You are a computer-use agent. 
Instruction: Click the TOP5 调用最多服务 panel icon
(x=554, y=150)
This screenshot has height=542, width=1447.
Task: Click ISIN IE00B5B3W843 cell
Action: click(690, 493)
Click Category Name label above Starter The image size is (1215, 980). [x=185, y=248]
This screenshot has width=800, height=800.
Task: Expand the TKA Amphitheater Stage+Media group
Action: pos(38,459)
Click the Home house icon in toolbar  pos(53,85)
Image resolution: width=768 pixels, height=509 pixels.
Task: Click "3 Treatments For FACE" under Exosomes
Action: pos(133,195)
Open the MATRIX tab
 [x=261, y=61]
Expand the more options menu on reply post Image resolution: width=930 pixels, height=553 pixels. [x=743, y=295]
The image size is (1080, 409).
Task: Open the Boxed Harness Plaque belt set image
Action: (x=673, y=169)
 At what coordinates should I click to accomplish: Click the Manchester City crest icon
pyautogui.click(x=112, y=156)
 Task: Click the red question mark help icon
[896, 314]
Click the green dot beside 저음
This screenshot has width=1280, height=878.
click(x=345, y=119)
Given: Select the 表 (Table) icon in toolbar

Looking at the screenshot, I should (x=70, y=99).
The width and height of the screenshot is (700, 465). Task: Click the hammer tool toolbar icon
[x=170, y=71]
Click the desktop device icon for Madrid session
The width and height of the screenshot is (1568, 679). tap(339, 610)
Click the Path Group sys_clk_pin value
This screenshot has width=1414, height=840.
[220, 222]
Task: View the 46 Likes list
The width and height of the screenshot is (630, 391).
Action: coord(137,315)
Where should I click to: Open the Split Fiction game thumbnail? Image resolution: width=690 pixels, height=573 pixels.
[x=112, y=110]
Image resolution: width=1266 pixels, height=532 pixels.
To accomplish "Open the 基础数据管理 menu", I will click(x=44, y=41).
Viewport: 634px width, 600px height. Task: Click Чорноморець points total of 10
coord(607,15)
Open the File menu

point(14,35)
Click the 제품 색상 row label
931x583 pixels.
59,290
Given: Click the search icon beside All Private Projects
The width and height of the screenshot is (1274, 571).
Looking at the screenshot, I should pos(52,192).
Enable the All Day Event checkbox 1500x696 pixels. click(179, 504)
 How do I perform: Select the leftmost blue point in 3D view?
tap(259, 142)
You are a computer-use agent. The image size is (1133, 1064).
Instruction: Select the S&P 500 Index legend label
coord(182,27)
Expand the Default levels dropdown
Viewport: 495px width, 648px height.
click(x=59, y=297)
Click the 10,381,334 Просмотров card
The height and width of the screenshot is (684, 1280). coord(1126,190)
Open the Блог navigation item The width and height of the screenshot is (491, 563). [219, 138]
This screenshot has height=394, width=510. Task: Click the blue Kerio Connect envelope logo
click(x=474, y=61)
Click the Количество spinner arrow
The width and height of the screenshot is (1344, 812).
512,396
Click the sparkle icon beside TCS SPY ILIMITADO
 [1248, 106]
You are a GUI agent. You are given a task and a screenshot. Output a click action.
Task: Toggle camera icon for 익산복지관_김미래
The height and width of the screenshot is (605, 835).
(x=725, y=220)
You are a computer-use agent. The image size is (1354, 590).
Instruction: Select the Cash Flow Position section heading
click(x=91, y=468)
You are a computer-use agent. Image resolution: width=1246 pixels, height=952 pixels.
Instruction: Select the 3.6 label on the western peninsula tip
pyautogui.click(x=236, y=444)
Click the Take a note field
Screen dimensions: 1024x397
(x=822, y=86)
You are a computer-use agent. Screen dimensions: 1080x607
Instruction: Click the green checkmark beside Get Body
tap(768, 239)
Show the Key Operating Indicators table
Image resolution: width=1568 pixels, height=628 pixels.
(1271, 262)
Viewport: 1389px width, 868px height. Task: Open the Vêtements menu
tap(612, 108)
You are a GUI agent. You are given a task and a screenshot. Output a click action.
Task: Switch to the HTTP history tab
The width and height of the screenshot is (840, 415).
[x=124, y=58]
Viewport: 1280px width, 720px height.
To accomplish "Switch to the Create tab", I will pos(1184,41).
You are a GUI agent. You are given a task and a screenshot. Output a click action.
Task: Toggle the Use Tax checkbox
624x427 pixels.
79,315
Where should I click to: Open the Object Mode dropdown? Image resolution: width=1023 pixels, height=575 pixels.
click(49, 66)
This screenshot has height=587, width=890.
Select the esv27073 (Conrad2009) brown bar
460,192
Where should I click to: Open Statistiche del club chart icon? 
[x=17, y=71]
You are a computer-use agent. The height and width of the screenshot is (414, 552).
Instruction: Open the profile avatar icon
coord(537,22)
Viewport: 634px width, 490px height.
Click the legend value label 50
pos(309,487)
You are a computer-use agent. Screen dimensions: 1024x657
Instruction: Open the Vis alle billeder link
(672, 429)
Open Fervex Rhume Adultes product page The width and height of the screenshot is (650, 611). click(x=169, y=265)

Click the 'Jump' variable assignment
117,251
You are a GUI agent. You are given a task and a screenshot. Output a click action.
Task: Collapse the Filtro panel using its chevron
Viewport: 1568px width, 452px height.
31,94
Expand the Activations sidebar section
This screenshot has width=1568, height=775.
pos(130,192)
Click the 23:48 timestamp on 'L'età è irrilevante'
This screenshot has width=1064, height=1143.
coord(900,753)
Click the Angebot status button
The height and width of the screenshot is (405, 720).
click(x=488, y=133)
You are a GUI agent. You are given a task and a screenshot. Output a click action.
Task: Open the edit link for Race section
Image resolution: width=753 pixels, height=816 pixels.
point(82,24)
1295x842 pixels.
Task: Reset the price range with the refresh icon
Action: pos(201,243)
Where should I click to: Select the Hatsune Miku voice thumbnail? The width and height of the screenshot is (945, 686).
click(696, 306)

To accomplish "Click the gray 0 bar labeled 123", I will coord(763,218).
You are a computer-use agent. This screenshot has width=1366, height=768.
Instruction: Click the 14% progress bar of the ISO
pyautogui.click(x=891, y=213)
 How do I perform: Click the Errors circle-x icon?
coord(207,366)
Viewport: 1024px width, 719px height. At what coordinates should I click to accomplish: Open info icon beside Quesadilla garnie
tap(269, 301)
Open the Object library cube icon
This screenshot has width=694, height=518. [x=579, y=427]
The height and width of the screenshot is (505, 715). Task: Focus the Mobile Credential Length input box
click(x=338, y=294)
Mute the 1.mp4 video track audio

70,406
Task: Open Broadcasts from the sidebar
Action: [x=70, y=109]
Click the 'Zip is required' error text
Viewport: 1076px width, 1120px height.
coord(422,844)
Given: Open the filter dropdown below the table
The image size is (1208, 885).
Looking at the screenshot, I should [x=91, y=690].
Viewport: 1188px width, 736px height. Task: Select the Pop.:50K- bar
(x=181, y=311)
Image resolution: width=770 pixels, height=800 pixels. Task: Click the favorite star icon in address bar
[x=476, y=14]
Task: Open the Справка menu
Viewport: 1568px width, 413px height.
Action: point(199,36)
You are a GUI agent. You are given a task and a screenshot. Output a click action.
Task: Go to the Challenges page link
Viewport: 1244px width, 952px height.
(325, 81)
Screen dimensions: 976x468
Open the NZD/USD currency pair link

^^^^

All lines of the data above must be returned exactly.

**Task answer**
You are a computer-use agent. 
Instruction: Click the TOP5 调用最多服务 panel icon
(x=554, y=150)
This screenshot has height=542, width=1447.
Task: Click ISIN IE00B5B3W843 cell
Action: click(690, 493)
Click Category Name label above Starter The image size is (1215, 980). [x=185, y=248]
This screenshot has width=800, height=800.
Task: Expand the TKA Amphitheater Stage+Media group
Action: pos(38,459)
Click the Home house icon in toolbar  pos(53,85)
Image resolution: width=768 pixels, height=509 pixels.
Task: Click "3 Treatments For FACE" under Exosomes
Action: pos(133,195)
Open the MATRIX tab
 [x=261, y=61]
Expand the more options menu on reply post Image resolution: width=930 pixels, height=553 pixels. [x=743, y=295]
The image size is (1080, 409).
Task: Open the Boxed Harness Plaque belt set image
Action: (x=673, y=169)
 At what coordinates should I click to accomplish: Click the Manchester City crest icon
pyautogui.click(x=112, y=156)
 Task: Click the red question mark help icon
[896, 314]
Click the green dot beside 저음
This screenshot has width=1280, height=878.
click(x=345, y=119)
Given: Select the 表 (Table) icon in toolbar

Looking at the screenshot, I should (x=70, y=99).
The width and height of the screenshot is (700, 465). Task: Click the hammer tool toolbar icon
[x=170, y=71]
Click the desktop device icon for Madrid session
The width and height of the screenshot is (1568, 679). tap(339, 610)
Click the Path Group sys_clk_pin value
This screenshot has width=1414, height=840.
[220, 222]
Task: View the 46 Likes list
The width and height of the screenshot is (630, 391).
Action: coord(137,315)
Where should I click to: Open the Split Fiction game thumbnail? Image resolution: width=690 pixels, height=573 pixels.
[x=112, y=110]
Image resolution: width=1266 pixels, height=532 pixels.
To accomplish "Open the 基础数据管理 menu", I will click(x=44, y=41).
Viewport: 634px width, 600px height. Task: Click Чорноморець points total of 10
coord(607,15)
Open the File menu

point(14,35)
Click the 제품 색상 row label
931x583 pixels.
59,290
Given: Click the search icon beside All Private Projects
The width and height of the screenshot is (1274, 571).
Looking at the screenshot, I should pos(52,192).
Enable the All Day Event checkbox 1500x696 pixels. click(179, 504)
 How do I perform: Select the leftmost blue point in 3D view?
tap(259, 142)
You are a computer-use agent. The image size is (1133, 1064).
Instruction: Select the S&P 500 Index legend label
coord(182,27)
Expand the Default levels dropdown
Viewport: 495px width, 648px height.
click(x=59, y=297)
Click the 10,381,334 Просмотров card
The height and width of the screenshot is (684, 1280). coord(1126,190)
Open the Блог navigation item The width and height of the screenshot is (491, 563). [219, 138]
This screenshot has height=394, width=510. Task: Click the blue Kerio Connect envelope logo
click(x=474, y=61)
Click the Количество spinner arrow
The width and height of the screenshot is (1344, 812).
512,396
Click the sparkle icon beside TCS SPY ILIMITADO
 [1248, 106]
You are a GUI agent. You are given a task and a screenshot. Output a click action.
Task: Toggle camera icon for 익산복지관_김미래
The height and width of the screenshot is (605, 835).
(x=725, y=220)
You are a computer-use agent. The image size is (1354, 590).
Instruction: Select the Cash Flow Position section heading
click(x=91, y=468)
You are a computer-use agent. Image resolution: width=1246 pixels, height=952 pixels.
Instruction: Select the 3.6 label on the western peninsula tip
pyautogui.click(x=236, y=444)
Click the Take a note field
Screen dimensions: 1024x397
(x=822, y=86)
You are a computer-use agent. Screen dimensions: 1080x607
Instruction: Click the green checkmark beside Get Body
tap(768, 239)
Show the Key Operating Indicators table
Image resolution: width=1568 pixels, height=628 pixels.
(1271, 262)
Viewport: 1389px width, 868px height. Task: Open the Vêtements menu
tap(612, 108)
You are a GUI agent. You are given a task and a screenshot. Output a click action.
Task: Switch to the HTTP history tab
The width and height of the screenshot is (840, 415).
[x=124, y=58]
Viewport: 1280px width, 720px height.
To accomplish "Switch to the Create tab", I will pos(1184,41).
You are a GUI agent. You are given a task and a screenshot. Output a click action.
Task: Toggle the Use Tax checkbox
624x427 pixels.
79,315
Where should I click to: Open the Object Mode dropdown? Image resolution: width=1023 pixels, height=575 pixels.
click(49, 66)
This screenshot has height=587, width=890.
Select the esv27073 (Conrad2009) brown bar
460,192
Where should I click to: Open Statistiche del club chart icon? 
[x=17, y=71]
You are a computer-use agent. The height and width of the screenshot is (414, 552).
Instruction: Open the profile avatar icon
coord(537,22)
Viewport: 634px width, 490px height.
Click the legend value label 50
pos(309,487)
You are a computer-use agent. Screen dimensions: 1024x657
Instruction: Open the Vis alle billeder link
(672, 429)
Open Fervex Rhume Adultes product page The width and height of the screenshot is (650, 611). click(x=169, y=265)

Click the 'Jump' variable assignment
117,251
You are a GUI agent. You are given a task and a screenshot. Output a click action.
Task: Collapse the Filtro panel using its chevron
Viewport: 1568px width, 452px height.
31,94
Expand the Activations sidebar section
This screenshot has width=1568, height=775.
pos(130,192)
Click the 23:48 timestamp on 'L'età è irrilevante'
This screenshot has width=1064, height=1143.
coord(900,753)
Click the Angebot status button
The height and width of the screenshot is (405, 720).
click(x=488, y=133)
You are a GUI agent. You are given a task and a screenshot. Output a click action.
Task: Open the edit link for Race section
Image resolution: width=753 pixels, height=816 pixels.
point(82,24)
1295x842 pixels.
Task: Reset the price range with the refresh icon
Action: pos(201,243)
Where should I click to: Select the Hatsune Miku voice thumbnail? The width and height of the screenshot is (945, 686).
click(696, 306)

To accomplish "Click the gray 0 bar labeled 123", I will coord(763,218).
You are a computer-use agent. This screenshot has width=1366, height=768.
Instruction: Click the 14% progress bar of the ISO
pyautogui.click(x=891, y=213)
 How do I perform: Click the Errors circle-x icon?
coord(207,366)
Viewport: 1024px width, 719px height. At what coordinates should I click to accomplish: Open info icon beside Quesadilla garnie
tap(269, 301)
Open the Object library cube icon
This screenshot has width=694, height=518. [x=579, y=427]
The height and width of the screenshot is (505, 715). Task: Focus the Mobile Credential Length input box
click(x=338, y=294)
Mute the 1.mp4 video track audio

70,406
Task: Open Broadcasts from the sidebar
Action: [x=70, y=109]
Click the 'Zip is required' error text
Viewport: 1076px width, 1120px height.
coord(422,844)
Given: Open the filter dropdown below the table
The image size is (1208, 885).
Looking at the screenshot, I should [x=91, y=690].
Viewport: 1188px width, 736px height. Task: Select the Pop.:50K- bar
(x=181, y=311)
Image resolution: width=770 pixels, height=800 pixels. Task: Click the favorite star icon in address bar
[x=476, y=14]
Task: Open the Справка menu
Viewport: 1568px width, 413px height.
Action: point(199,36)
You are a GUI agent. You are given a task and a screenshot. Output a click action.
Task: Go to the Challenges page link
Viewport: 1244px width, 952px height.
(325, 81)
Screen dimensions: 976x468
Open the NZD/USD currency pair link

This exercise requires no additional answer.